WORK TO COMPLETE – Set the records down again. Match every line exactly.

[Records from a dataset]
"""

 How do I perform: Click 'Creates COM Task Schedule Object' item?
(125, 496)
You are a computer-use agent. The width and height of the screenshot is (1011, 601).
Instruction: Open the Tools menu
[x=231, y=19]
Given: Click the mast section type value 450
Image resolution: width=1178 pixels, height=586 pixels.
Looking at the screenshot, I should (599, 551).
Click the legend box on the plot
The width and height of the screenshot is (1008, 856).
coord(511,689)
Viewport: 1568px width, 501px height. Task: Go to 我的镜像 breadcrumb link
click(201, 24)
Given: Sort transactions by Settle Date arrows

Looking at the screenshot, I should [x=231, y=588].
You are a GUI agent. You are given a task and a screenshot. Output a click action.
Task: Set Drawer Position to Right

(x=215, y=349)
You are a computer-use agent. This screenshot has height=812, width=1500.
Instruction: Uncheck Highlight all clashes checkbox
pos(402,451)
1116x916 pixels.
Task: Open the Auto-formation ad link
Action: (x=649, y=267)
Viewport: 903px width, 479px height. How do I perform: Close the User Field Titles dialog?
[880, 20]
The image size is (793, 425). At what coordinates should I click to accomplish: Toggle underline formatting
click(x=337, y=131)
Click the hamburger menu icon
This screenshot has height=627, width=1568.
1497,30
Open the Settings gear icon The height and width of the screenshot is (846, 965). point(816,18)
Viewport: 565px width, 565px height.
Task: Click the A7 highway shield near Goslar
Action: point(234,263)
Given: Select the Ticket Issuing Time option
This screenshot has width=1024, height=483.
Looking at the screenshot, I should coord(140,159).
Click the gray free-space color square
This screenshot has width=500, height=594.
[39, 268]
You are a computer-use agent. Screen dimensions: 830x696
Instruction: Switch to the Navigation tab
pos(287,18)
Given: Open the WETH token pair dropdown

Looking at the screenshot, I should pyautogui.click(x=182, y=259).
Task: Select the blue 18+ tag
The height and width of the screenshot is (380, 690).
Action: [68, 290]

"""

RESULT FOR THIS TASK –
 How do I perform: Click 'Creates COM Task Schedule Object' item?
(125, 496)
You are a computer-use agent. The width and height of the screenshot is (1011, 601).
Instruction: Open the Tools menu
[x=231, y=19]
Given: Click the mast section type value 450
Image resolution: width=1178 pixels, height=586 pixels.
Looking at the screenshot, I should (599, 551).
Click the legend box on the plot
The width and height of the screenshot is (1008, 856).
coord(511,689)
Viewport: 1568px width, 501px height. Task: Go to 我的镜像 breadcrumb link
click(201, 24)
Given: Sort transactions by Settle Date arrows

Looking at the screenshot, I should [x=231, y=588].
You are a GUI agent. You are given a task and a screenshot. Output a click action.
Task: Set Drawer Position to Right

(x=215, y=349)
You are a computer-use agent. This screenshot has height=812, width=1500.
Instruction: Uncheck Highlight all clashes checkbox
pos(402,451)
1116x916 pixels.
Task: Open the Auto-formation ad link
Action: (x=649, y=267)
Viewport: 903px width, 479px height. How do I perform: Close the User Field Titles dialog?
[880, 20]
The image size is (793, 425). At what coordinates should I click to accomplish: Toggle underline formatting
click(x=337, y=131)
Click the hamburger menu icon
This screenshot has height=627, width=1568.
1497,30
Open the Settings gear icon The height and width of the screenshot is (846, 965). point(816,18)
Viewport: 565px width, 565px height.
Task: Click the A7 highway shield near Goslar
Action: point(234,263)
Given: Select the Ticket Issuing Time option
This screenshot has width=1024, height=483.
Looking at the screenshot, I should coord(140,159).
Click the gray free-space color square
This screenshot has width=500, height=594.
[39, 268]
You are a computer-use agent. Screen dimensions: 830x696
Instruction: Switch to the Navigation tab
pos(287,18)
Given: Open the WETH token pair dropdown

Looking at the screenshot, I should pyautogui.click(x=182, y=259).
Task: Select the blue 18+ tag
The height and width of the screenshot is (380, 690).
Action: [68, 290]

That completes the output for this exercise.